[ENTRIES SUPPLIED]:
+--

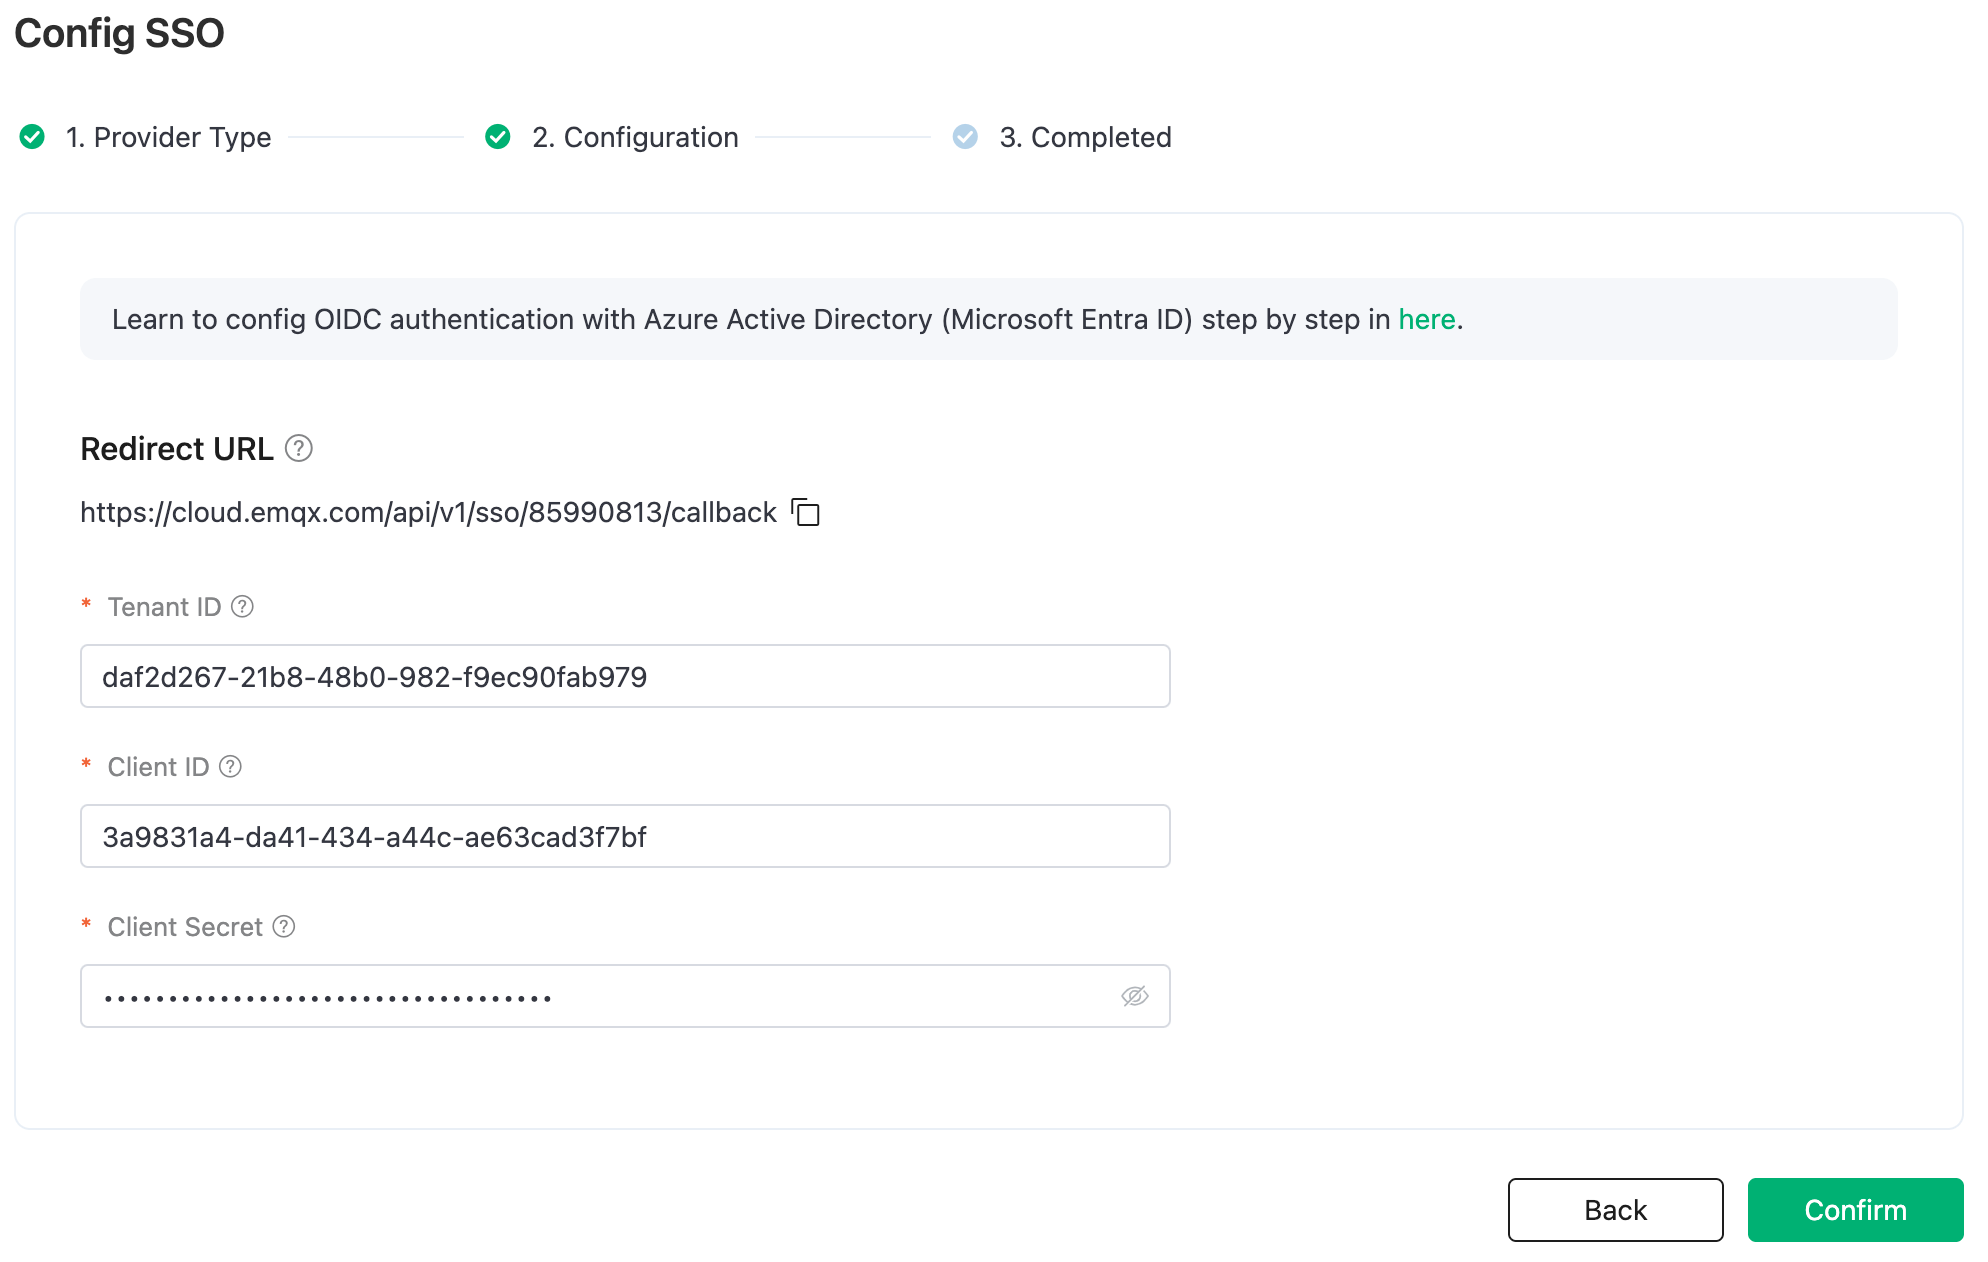The image size is (1988, 1262).
Task: Click the step 1 Provider Type checkmark
Action: point(26,138)
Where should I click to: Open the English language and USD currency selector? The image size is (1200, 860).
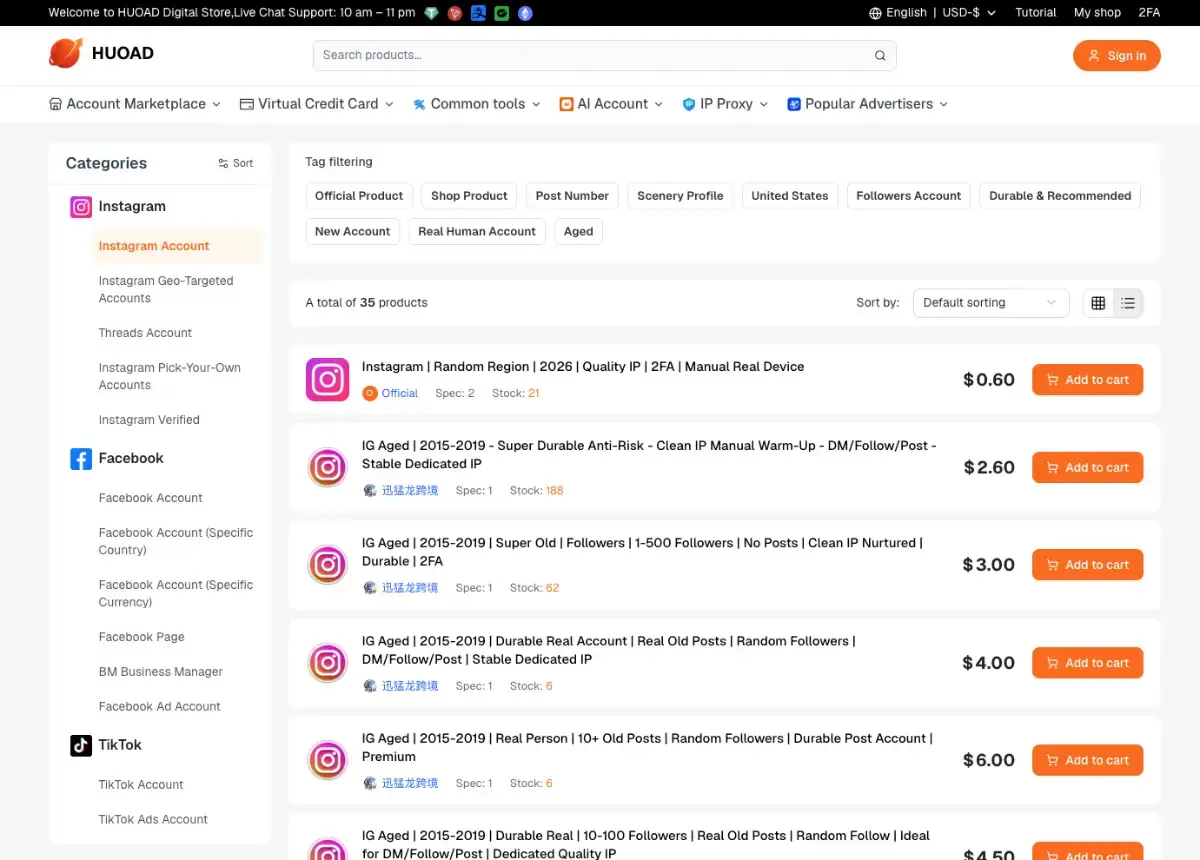[x=933, y=13]

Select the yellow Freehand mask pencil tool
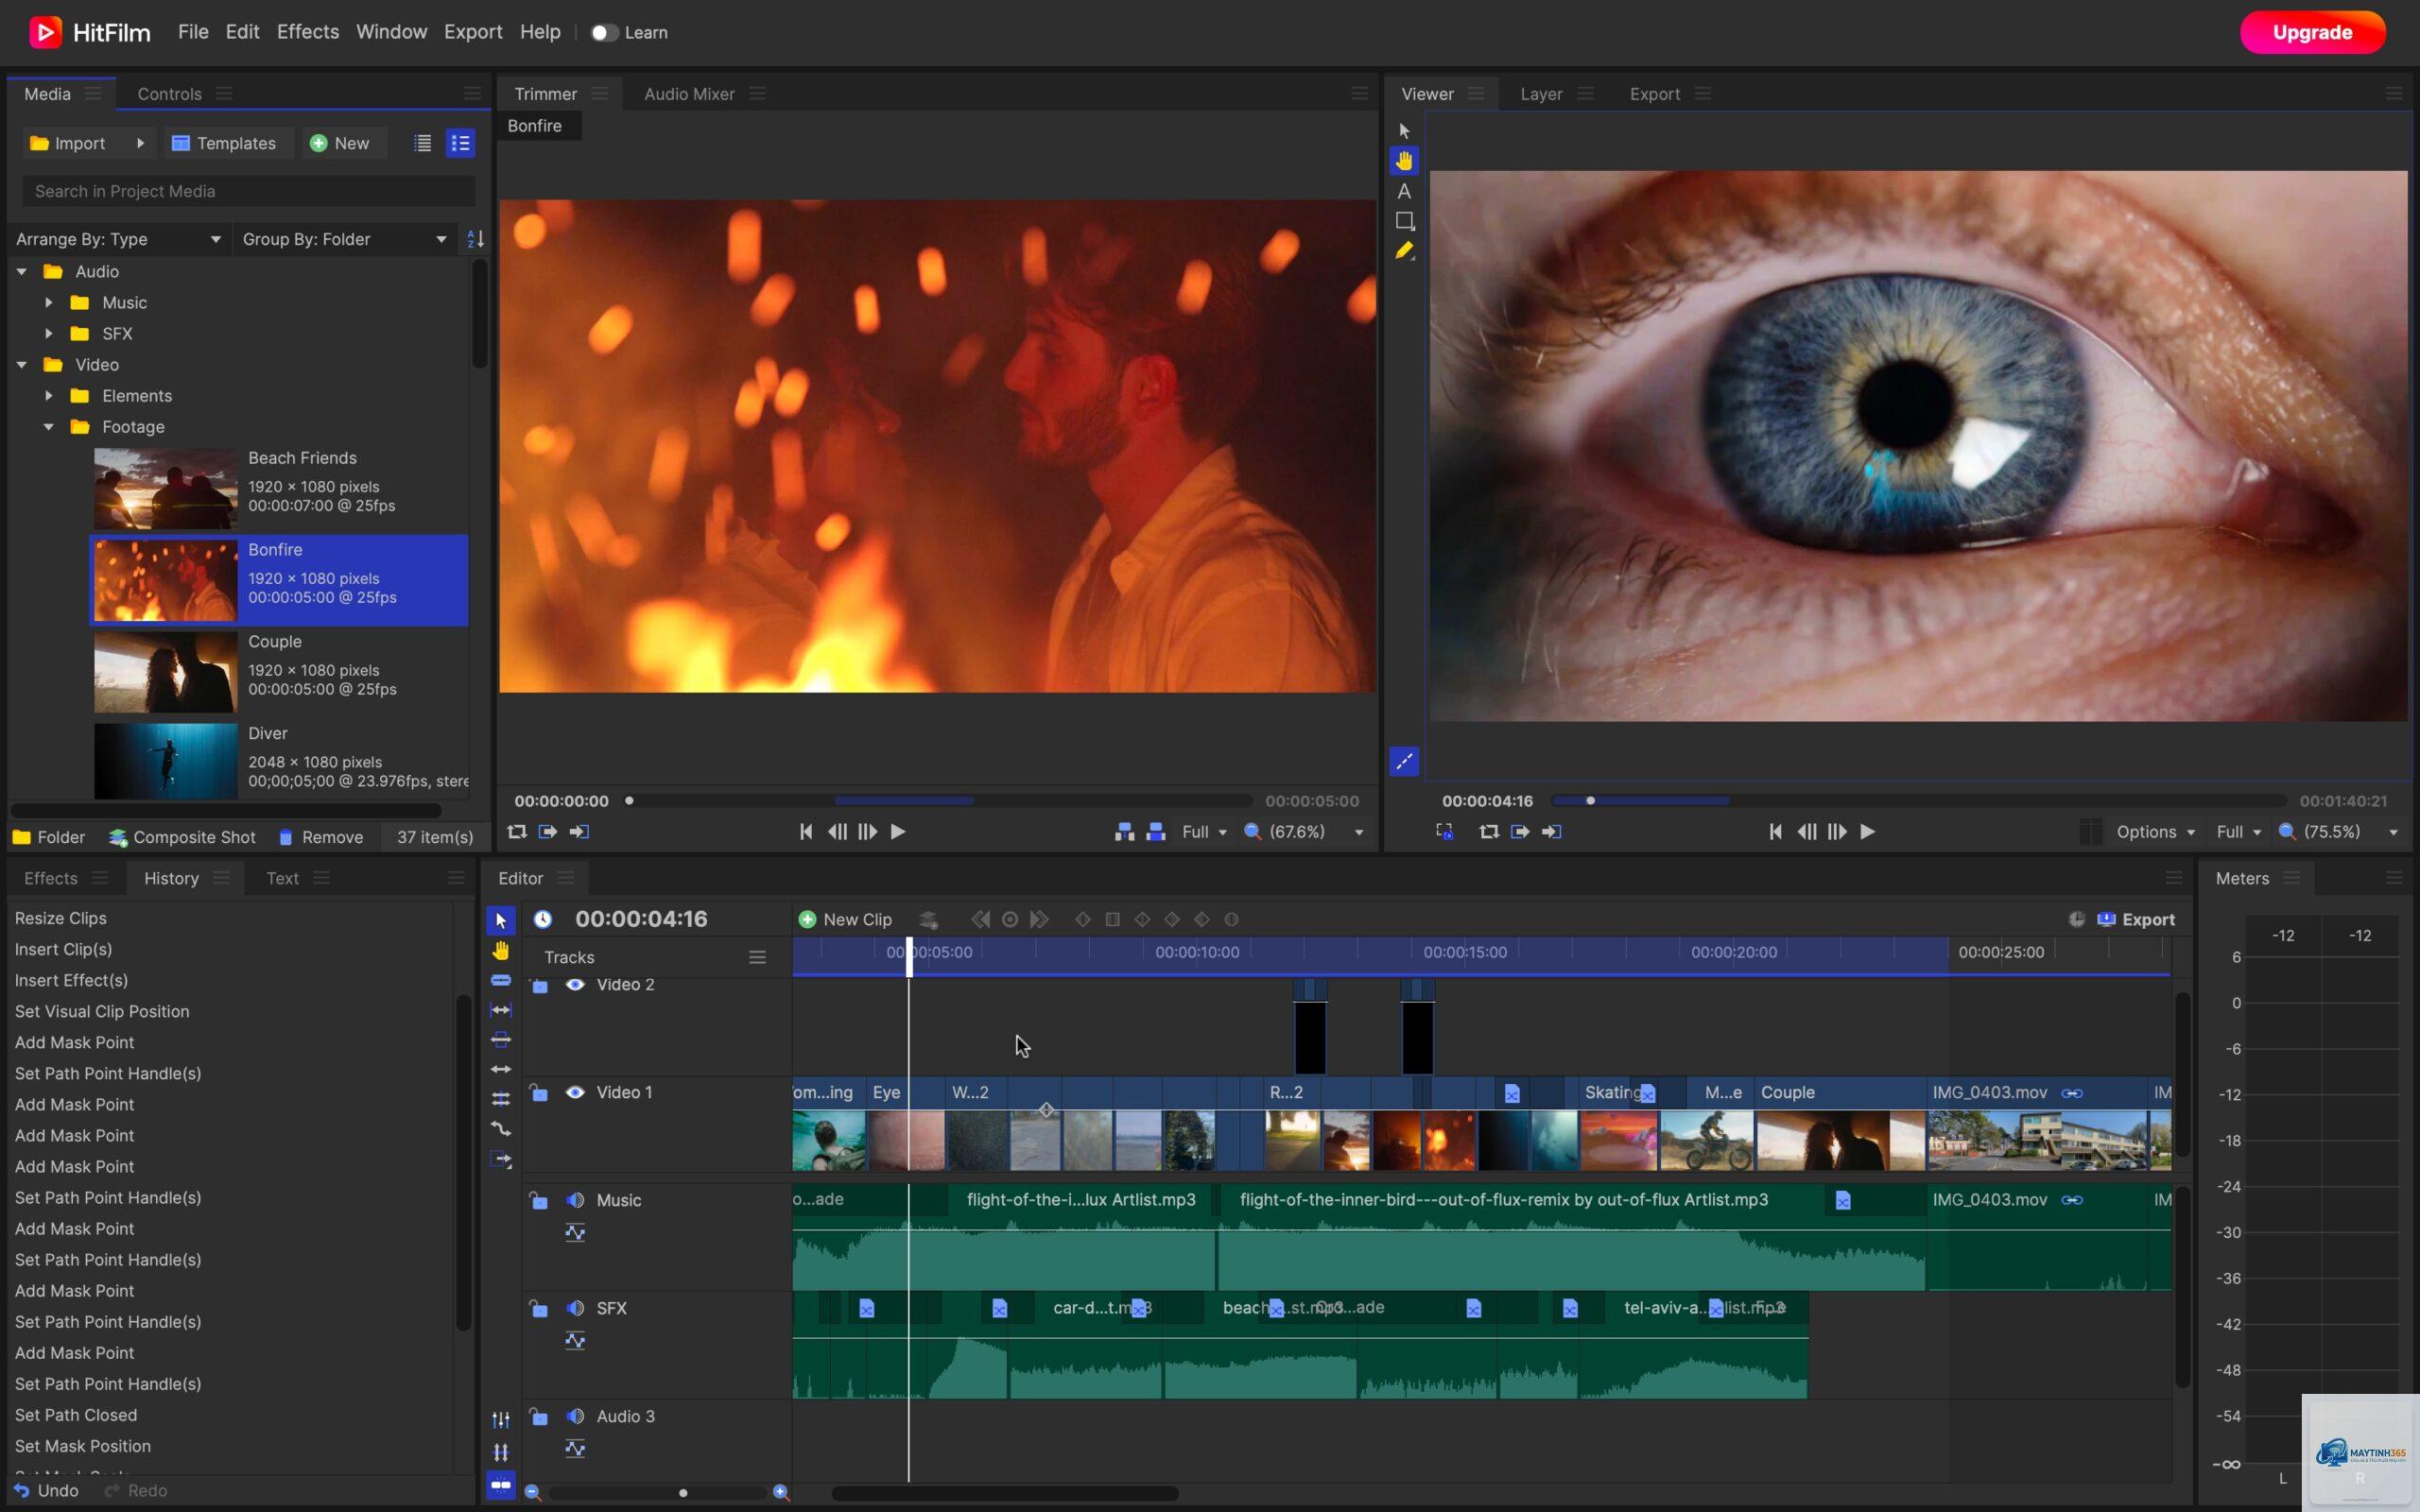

+--

Can you recast the rows above as a Markdown table with the columns "Row" and "Text", numbering each row and leaving out blank lines and the pictures?

| Row | Text |
|---|---|
| 1 | The image size is (1988, 1262). |
| 2 | Task: Click the step 1 Provider Type checkmark |
| 3 | Action: point(26,138) |
| 4 | Where should I click to: Open the English language and USD currency selector? The image size is (1200, 860). |
| 5 | [x=933, y=13] |
| 6 | Select the yellow Freehand mask pencil tool |